◆ Exercise instructions: Please copy out every one of the items below word for word, keeping each line unchanged.

----

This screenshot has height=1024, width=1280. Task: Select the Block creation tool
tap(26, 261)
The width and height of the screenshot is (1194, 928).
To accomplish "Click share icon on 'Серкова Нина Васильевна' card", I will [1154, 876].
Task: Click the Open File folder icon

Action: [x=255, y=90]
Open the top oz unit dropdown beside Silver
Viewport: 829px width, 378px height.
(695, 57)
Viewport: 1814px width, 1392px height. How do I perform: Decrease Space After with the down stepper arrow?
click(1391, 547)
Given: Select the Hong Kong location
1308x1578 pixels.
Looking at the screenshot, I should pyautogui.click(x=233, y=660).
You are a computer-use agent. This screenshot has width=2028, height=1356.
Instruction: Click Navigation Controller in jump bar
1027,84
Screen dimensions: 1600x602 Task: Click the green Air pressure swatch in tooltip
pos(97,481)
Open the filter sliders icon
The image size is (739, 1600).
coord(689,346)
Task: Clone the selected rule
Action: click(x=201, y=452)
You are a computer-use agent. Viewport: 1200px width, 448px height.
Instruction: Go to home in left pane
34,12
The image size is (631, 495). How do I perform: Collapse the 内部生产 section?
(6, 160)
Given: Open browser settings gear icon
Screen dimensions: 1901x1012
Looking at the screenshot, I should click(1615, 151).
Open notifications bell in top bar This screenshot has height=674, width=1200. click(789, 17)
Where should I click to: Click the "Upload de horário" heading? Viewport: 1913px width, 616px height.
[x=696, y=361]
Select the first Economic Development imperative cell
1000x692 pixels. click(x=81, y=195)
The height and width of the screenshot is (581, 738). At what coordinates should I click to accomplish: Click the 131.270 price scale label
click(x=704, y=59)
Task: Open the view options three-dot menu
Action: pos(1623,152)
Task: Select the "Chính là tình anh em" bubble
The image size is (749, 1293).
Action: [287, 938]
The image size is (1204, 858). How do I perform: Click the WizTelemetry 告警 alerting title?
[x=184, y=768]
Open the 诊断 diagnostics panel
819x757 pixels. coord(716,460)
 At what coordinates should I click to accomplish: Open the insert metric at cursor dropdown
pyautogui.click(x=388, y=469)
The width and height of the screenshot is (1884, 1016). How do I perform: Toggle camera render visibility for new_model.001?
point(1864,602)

----

◆ Result of the exercise:
This screenshot has height=1024, width=1280. Task: Select the Block creation tool
tap(26, 261)
The width and height of the screenshot is (1194, 928).
To accomplish "Click share icon on 'Серкова Нина Васильевна' card", I will [1154, 876].
Task: Click the Open File folder icon

Action: [x=255, y=90]
Open the top oz unit dropdown beside Silver
Viewport: 829px width, 378px height.
(695, 57)
Viewport: 1814px width, 1392px height. How do I perform: Decrease Space After with the down stepper arrow?
click(1391, 547)
Given: Select the Hong Kong location
1308x1578 pixels.
Looking at the screenshot, I should pyautogui.click(x=233, y=660).
You are a computer-use agent. This screenshot has width=2028, height=1356.
Instruction: Click Navigation Controller in jump bar
1027,84
Screen dimensions: 1600x602 Task: Click the green Air pressure swatch in tooltip
pos(97,481)
Open the filter sliders icon
The image size is (739, 1600).
coord(689,346)
Task: Clone the selected rule
Action: click(x=201, y=452)
You are a computer-use agent. Viewport: 1200px width, 448px height.
Instruction: Go to home in left pane
34,12
The image size is (631, 495). How do I perform: Collapse the 内部生产 section?
(6, 160)
Given: Open browser settings gear icon
Screen dimensions: 1901x1012
Looking at the screenshot, I should click(1615, 151).
Open notifications bell in top bar This screenshot has height=674, width=1200. click(789, 17)
Where should I click to: Click the "Upload de horário" heading? Viewport: 1913px width, 616px height.
[x=696, y=361]
Select the first Economic Development imperative cell
1000x692 pixels. click(x=81, y=195)
The height and width of the screenshot is (581, 738). At what coordinates should I click to accomplish: Click the 131.270 price scale label
click(x=704, y=59)
Task: Open the view options three-dot menu
Action: pos(1623,152)
Task: Select the "Chính là tình anh em" bubble
The image size is (749, 1293).
Action: [287, 938]
The image size is (1204, 858). How do I perform: Click the WizTelemetry 告警 alerting title?
[x=184, y=768]
Open the 诊断 diagnostics panel
819x757 pixels. coord(716,460)
 At what coordinates should I click to accomplish: Open the insert metric at cursor dropdown
pyautogui.click(x=388, y=469)
The width and height of the screenshot is (1884, 1016). How do I perform: Toggle camera render visibility for new_model.001?
point(1864,602)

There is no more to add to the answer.